Validation is part of the boundary. A model does not only produce wrong answers — it can also produce malformed ones. That is why the experiment validates both the input request and the classifier output with Zod. A simplified classifier schema defines risk, confidence, recommended_action, and reason.

This does not make the model reliable. It does something more modest and more useful: it prevents invalid model output from silently becoming system input.

Small boundary. Real one.

Every run writes an audit record. It includes the original request, the model classification, the triggered policy rules, the final decision, whether the model recommendation was overridden, and a timestamp. That audit log is not just operational bookkeeping. If an agent participates in a decision, the system should be able to reconstruct what happened. What did the model recommend? Which rules fired? Who or what made the final call? Was there an override? Without that trace, the system may look automated, but it is not accountable.

The with-llm branch replaces the mock classifier with a real LLM-backed classifier. The most important part of that integration is what should not change. The schema stays. The policy layer stays. The router stays. The audit log stays. The model still classifies and recommends. It does not decide.

Adding an LLM should change the classifier implementation, not the decision authority model. That is the architectural test. If adding a real LLM requires moving policy into the prompt, letting the model select the final action, or removing fixed validation, the system did not gain an agent. It lost a boundary.

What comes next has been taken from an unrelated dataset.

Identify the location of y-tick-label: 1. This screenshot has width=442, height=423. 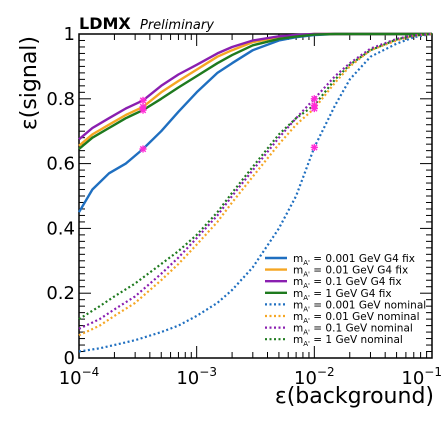
(70, 34).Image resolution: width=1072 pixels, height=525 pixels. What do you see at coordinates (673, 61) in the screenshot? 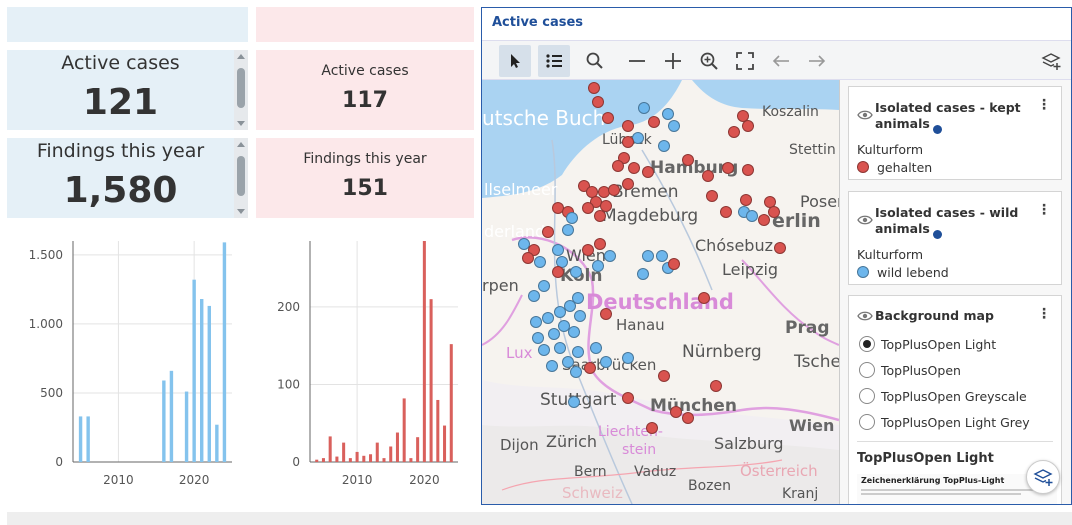
I see `zoom-in-button` at bounding box center [673, 61].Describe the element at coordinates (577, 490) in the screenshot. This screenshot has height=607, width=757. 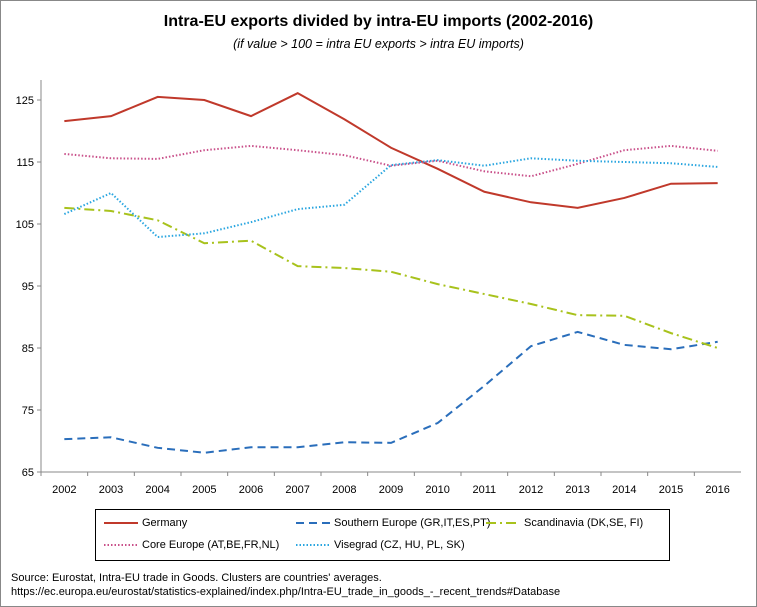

A real production system may eventually need a durable workflow engine — retries, timers, human approval, long-running state, external events, idempotent audit writes. But that comes after. The starting point is the authority model. Who classifies? Who validates? Who constrains? Who decides? Who records? Once those are clear, a workflow engine can make the process durable. Without them, it only makes the confusion more reliable.

The useful pattern is an agent inside a workflow boundary, not an agent replacing one. The model can help interpret ambiguous requests, extract structure from natural language, summarize risk, and recommend what should happen next. But the system still needs hard rules around that output. Policy should not disappear into model prose. Without a trace of what the model recommended, which rules fired, and what the final call was, the system may look automated — but it is not accountable.

Build the harness first. Add the agent after.

Not because agents are useless on their own — but because anything powerful enough to act on your infrastructure is powerful enough to need explicit boundaries.